Feist : Jour de Feist
Avec Let it Die, FEIST, une ancienne punkette de Calgary qui vit aujourd’hui à Paris, propose un deuxième album inclassable et hautement addictif qui pourrait bien être celui de l’été 2004. Les Français sont déjà contaminés et notre tour s’en vient. Rencontre avec un talent brut, entretien avec une artiste intègre au parcours atypique.

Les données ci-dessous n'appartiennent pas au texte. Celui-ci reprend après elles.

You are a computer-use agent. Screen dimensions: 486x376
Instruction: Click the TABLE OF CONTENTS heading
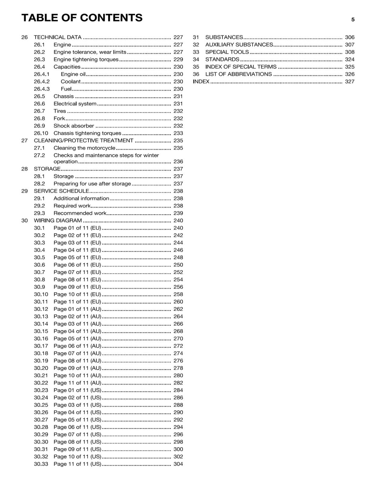[x=82, y=18]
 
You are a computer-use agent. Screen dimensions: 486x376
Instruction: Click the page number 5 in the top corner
[x=353, y=20]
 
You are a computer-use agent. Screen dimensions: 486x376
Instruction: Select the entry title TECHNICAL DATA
[x=57, y=37]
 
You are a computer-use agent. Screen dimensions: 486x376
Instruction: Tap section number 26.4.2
[x=41, y=82]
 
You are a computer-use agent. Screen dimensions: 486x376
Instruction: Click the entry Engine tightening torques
[x=86, y=60]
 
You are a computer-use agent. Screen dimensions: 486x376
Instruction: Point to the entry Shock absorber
[x=74, y=126]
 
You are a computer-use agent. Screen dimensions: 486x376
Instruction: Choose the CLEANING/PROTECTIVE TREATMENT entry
[x=83, y=141]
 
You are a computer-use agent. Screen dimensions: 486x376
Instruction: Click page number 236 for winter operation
[x=178, y=162]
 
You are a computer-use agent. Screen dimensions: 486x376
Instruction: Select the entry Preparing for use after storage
[x=92, y=184]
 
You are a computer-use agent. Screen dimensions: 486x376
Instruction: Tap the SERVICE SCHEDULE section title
[x=61, y=191]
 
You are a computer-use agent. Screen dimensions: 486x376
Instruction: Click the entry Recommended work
[x=80, y=213]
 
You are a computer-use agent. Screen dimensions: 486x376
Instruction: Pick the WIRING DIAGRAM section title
[x=58, y=221]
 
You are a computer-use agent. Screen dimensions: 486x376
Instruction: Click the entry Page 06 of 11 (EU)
[x=77, y=265]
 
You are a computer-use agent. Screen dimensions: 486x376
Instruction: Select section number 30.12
[x=41, y=309]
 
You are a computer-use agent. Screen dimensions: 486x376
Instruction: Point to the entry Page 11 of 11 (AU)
[x=77, y=383]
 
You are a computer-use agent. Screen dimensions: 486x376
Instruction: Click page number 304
[x=178, y=464]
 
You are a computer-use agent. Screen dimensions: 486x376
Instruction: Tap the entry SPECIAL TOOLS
[x=227, y=52]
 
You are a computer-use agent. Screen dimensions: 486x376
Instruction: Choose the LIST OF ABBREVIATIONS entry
[x=238, y=74]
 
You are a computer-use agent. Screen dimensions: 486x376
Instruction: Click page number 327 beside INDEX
[x=350, y=82]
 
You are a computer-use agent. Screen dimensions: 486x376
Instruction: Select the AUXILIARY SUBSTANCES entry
[x=239, y=45]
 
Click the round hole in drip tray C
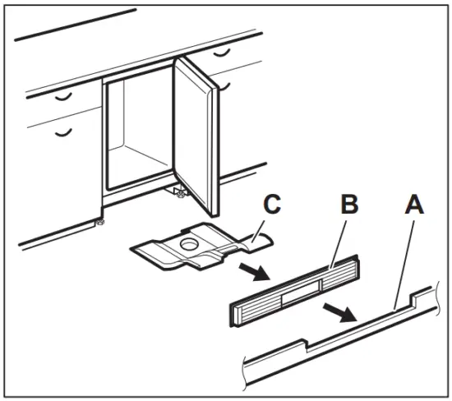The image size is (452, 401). [x=188, y=244]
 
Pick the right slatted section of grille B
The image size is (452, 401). [x=342, y=277]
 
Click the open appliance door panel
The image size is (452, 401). [x=197, y=131]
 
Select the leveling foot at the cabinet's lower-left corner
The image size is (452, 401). [x=99, y=224]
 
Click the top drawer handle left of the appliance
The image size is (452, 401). [x=62, y=96]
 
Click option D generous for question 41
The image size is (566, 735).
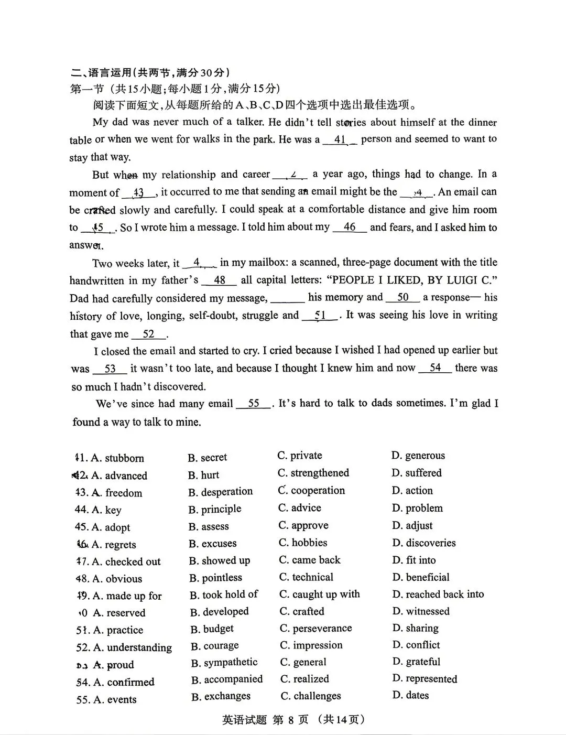418,455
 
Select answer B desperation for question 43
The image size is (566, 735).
221,492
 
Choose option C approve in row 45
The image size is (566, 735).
303,525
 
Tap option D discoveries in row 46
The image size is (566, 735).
423,543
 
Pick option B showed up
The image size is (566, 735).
220,560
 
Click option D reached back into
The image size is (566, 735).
438,594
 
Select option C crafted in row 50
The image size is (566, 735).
302,611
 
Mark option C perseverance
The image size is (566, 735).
315,628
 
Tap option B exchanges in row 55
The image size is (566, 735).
221,696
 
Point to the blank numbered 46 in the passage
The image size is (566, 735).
350,228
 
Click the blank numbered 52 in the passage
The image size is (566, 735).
149,334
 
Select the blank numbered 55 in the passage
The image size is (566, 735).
254,404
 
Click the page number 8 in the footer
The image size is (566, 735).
291,720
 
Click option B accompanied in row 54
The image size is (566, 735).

Dès Mushaboom, premier single de l’album, c’est la voix incandescente de Feist, ses fêlures et sa justesse, qui envoûte. On pense alors à PJ Harvey en moins sombre, à Norah Jones avec plus de mordant, à une sorte de Carla Bruni made in Canada. Cette voix est d’ailleurs à l’origine d’un premier voyage vers Toronto. Dans son Calgary natal, Leslie (son prénom abandonné en cours de route, puisque "Leslie vit encore à Calgary" dira-t-elle) Feist, donc, leader d’un groupe punk ayant remporté un concours qui lui vaudra d’assurer la première partie des Ramones, de Jesus Lizard et de Violent Femmes entre autres grands frères du genre, finit par ne plus pouvoir émettre un son à trop s’être époumonée au micro. "Il y avait, à Toronto, un médecin spécialiste des problèmes liés aux cordes vocales, un gars qui allait m’aider à retrouver ma voix."
De Calgary à Paris
Mais il y avait aussi, là-bas, une constellation éclectique d’artistes allumés qui allaient devenir ses potes et ses colocataires, dont la perturbante Peaches, Chilly Gonzales, le Montréalais d’adoption World Provider dont l’album Enabler fut lancé en mai dernier à la Sala Rossa, Taylor Savvy et Mocky. "D’abord et avant tout, c’est l’amitié qui nous liait. Nous passions beaucoup de temps ensemble et, tout en développant nos projets personnels, nous collaborions à ceux des autres. Mais ce que nous faisions sur scène était bien différent de ce qui se passait dans la "salle de séjour" , avance-t-elle dans un français élastique et rieur. Ainsi, bien avant de coécrire une chanson et de l’interpréter en duo avec Jane Birkin (The Simple Story sur l’album Rendez-vous), Feist a incarné Bitch Lap Lap, une prostituée latino qui rappait aussi mal que faire se peut, en agitant une petite marionnette en gant de toilette dans le spectacle de son amie la sulfureuse et salace Peaches.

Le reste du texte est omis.